# EXTRAIT FOURNI:
Quand un fermier fait pousser une récolte, il a une tendance naturelle à penser que l’abondance est le résultat de son dur labeur. Il laboure, il sème, il surveille ses plantations puis il les récolte et en sépare le grain.

Dans un sens plus large, cela s’applique au défi général de gagner notre subsistance. La plupart d’entre nous travaillons dur pour gagner notre vie. Après avoir dépensé de tels efforts, la tendance naturelle est de penser que ce que nous avons gagné est le fruit de notre peine et nous appartient exclusivement et de plein droit. La Mitsva de la dîme nous fait prendre conscience que « D.ieu (nous) bénit dans tout ce que nous faisons ». Il est sûr que nous devons agir, mais le succès et la bonne fortune viennent par la bénédiction de D.ieu.

Il est vrai qu’Avraham préleva la dîme des butins de la guerre. Mais cette guerre n’avait été emportée que par une intervention divine miraculeuse. Cela n’était donc pas adéquat pour nous rappeler que l’argent que nous gagnons par nos propres efforts a ses racines dans les bénédictions divines. Nous ne pouvons, en aucune façon, considérer qu’il donna ce qui lui appartenait car tout lui avait été accordé d’En Haut.

# Entrées de données recueillies:
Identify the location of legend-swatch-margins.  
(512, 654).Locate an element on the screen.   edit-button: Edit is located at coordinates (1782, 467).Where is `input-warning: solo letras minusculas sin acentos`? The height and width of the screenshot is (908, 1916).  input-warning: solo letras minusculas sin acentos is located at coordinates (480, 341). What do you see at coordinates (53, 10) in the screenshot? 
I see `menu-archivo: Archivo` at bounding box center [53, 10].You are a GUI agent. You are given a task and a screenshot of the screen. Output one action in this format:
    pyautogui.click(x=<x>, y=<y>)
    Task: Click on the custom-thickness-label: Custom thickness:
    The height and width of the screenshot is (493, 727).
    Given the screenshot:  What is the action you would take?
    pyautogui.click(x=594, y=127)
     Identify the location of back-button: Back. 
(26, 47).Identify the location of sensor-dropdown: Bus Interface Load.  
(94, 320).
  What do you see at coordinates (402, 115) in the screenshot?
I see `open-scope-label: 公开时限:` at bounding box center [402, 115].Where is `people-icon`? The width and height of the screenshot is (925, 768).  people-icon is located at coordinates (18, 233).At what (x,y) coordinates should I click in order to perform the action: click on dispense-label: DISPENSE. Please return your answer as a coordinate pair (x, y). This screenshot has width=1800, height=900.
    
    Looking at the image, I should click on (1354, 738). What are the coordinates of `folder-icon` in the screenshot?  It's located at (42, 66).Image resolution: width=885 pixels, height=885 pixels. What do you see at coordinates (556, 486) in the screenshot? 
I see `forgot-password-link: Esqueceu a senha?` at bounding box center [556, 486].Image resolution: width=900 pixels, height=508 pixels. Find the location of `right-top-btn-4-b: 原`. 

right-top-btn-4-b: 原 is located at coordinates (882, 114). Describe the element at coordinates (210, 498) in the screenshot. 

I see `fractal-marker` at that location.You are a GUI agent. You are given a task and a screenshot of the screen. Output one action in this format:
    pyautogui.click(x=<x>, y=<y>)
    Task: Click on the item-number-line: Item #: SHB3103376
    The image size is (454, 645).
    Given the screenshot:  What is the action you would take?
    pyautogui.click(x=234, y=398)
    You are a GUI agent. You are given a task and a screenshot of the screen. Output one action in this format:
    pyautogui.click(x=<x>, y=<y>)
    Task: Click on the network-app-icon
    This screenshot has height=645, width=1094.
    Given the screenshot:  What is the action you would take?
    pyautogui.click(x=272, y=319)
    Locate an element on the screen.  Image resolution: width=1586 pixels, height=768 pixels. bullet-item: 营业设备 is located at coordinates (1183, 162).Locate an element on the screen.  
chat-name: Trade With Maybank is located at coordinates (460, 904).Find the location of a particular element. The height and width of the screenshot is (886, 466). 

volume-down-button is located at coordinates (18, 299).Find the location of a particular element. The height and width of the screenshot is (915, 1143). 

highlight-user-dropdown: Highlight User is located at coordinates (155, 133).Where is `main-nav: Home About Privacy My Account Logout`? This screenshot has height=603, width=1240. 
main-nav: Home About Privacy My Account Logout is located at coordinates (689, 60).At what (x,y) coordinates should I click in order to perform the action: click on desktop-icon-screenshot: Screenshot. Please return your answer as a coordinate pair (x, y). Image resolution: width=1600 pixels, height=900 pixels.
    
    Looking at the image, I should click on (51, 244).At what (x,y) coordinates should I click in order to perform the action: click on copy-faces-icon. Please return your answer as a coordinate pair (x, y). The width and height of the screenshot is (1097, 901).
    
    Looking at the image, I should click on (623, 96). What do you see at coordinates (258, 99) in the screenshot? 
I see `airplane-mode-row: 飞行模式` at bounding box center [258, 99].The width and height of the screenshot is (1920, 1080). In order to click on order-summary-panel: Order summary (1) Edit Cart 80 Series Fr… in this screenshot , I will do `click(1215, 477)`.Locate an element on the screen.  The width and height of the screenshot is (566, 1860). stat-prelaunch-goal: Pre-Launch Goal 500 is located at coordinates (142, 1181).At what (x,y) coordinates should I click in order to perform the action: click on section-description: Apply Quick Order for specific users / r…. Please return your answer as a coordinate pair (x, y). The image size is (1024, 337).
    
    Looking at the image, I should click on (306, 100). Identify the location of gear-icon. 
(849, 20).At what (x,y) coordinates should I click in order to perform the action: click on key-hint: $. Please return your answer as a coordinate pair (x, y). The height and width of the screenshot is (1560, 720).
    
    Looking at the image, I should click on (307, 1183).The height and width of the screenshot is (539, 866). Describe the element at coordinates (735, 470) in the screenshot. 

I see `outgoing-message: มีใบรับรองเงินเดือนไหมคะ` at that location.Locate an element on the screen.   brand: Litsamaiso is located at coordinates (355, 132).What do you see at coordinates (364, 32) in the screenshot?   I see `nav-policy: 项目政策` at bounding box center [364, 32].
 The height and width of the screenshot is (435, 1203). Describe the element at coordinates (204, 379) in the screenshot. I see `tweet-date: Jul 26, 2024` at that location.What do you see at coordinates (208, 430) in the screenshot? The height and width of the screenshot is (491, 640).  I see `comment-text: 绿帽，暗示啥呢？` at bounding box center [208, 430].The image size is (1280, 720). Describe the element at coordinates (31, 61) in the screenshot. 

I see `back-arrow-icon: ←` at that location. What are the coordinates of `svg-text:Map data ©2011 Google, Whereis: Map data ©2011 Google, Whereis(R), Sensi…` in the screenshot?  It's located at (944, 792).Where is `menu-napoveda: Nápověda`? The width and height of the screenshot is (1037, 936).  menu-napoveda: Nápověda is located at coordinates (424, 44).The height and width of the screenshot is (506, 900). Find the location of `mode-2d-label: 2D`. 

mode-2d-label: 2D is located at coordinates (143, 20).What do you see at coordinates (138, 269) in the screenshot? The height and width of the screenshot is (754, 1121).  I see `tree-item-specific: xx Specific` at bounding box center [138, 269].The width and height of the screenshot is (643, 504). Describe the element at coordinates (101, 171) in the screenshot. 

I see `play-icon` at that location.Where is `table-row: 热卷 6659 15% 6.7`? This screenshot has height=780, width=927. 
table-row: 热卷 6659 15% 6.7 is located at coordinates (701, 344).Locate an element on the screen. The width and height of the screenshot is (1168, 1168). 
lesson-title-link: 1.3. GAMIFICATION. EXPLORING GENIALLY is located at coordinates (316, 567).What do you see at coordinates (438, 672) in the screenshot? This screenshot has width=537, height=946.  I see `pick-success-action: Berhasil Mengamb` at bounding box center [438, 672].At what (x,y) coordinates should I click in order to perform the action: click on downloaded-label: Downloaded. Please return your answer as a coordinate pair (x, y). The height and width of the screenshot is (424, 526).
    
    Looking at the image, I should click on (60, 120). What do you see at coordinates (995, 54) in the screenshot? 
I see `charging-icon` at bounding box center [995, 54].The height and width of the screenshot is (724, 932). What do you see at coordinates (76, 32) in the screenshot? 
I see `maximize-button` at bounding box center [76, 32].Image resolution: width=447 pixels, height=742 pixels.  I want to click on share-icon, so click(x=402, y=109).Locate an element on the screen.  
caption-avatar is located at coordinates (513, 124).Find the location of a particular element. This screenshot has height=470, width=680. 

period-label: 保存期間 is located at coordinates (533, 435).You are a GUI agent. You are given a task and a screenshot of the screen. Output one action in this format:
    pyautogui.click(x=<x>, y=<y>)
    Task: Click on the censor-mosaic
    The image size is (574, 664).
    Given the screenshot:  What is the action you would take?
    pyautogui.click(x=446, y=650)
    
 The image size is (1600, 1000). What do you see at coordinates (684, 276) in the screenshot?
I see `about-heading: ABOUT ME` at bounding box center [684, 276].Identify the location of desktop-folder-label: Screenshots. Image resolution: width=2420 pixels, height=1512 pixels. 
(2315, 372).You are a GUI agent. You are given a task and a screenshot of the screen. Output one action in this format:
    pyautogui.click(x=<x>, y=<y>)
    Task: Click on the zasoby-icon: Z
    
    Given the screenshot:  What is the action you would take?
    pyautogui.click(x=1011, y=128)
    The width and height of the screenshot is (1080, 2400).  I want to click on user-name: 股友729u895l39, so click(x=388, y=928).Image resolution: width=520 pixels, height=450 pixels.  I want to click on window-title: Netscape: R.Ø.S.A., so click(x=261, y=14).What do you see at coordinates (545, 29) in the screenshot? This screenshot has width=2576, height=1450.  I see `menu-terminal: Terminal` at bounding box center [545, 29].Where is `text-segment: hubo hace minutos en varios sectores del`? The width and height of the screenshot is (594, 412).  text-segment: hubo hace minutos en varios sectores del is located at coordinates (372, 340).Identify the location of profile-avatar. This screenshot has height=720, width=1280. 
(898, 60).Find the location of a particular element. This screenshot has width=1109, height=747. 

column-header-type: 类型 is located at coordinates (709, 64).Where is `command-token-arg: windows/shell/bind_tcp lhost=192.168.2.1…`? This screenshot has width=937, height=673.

# EXPLORER L’EXTRAIT:
[1] Les affirmations suivantes sont-elles conformes à l’extrait sur la dîme ? (a) Le fermier pense naturellement que l’abondance vient de son travail. (b) La guerre d’Avraham a été gagnée par ses seules forces. (c) Il est inutile d’agir puisque tout vient de D.ieu. Répondez par oui ou non à chacune, en citant les mots de l’extrait qui tranchent.
[2] Poursuivez l’extrait sur la dîme à partir de sa dernière phrase.

# RÉSULTATS ATTENDUS:
[1]
(a) Oui : « il a une tendance naturelle à penser que l’abondance est le résultat de son dur labeur ».
(b) Non : « cette guerre n’avait été emportée que par une intervention divine miraculeuse ».
(c) Non : « Il est sûr que nous devons agir ».

[2]
Its’hak, quant à lui, donna la dîme des produits pour lesquels il avait travaillé dur, en les plantant et en les récoltant. Après s’être acquitté de tout ce qui était nécessaire pour les faire pousser, il les récolta et en préleva un dixième pour la charité. Cela donne une leçon à ses descendants. Même lorsque nous sommes impliqués dans le défi quotidien de gagner notre vie, nous devons prendre conscience que ce sont les bénédictions divines qui garantissent notre succès. En conséquence, nous devons imiter Sa générosité en partageant nos biens avec les autres et en pourvoyant à leurs besoins.

Perspectives

Nos Sages déclarent : « La charité est grande en ce qu’elle rapproche la Rédemption ». Pourquoi est-elle un catalyseur plus important que les autres mitsvot ?

D.ieu désira que l’homme soit « Son partenaire » dans l’acte créateur, en faisant jaillir une dimension spirituelle dans toutes les activités matérielles. Quand une personne s’investit dans une activité physique, mais le fait pour un but suprême, elle fait surgir l’étincelle divine intérieure que D.ieu a implantée dans ces entités matérielles, comme si elle les libérait de leur environnement concret.

Et tout particulièrement, lorsqu’une personne donne de la charité à partir de l’argent qu’elle a gagné, ou de l’argent avec lequel elle peut tirer une satisfaction matérielle, elle permet à l’intention divine, impliquée dans cet argent, de faire surface.

Et plus ce processus de rédemption avance dans le microcosme, plus il englobe d’entités et plus vite le monde comme macrocosme devient prêt à la Rédemption finale, avec la venue de Machia’h.

Le Coin de la Halacha

 Quelques lois et coutumes liées à la Brit Mila (circoncision)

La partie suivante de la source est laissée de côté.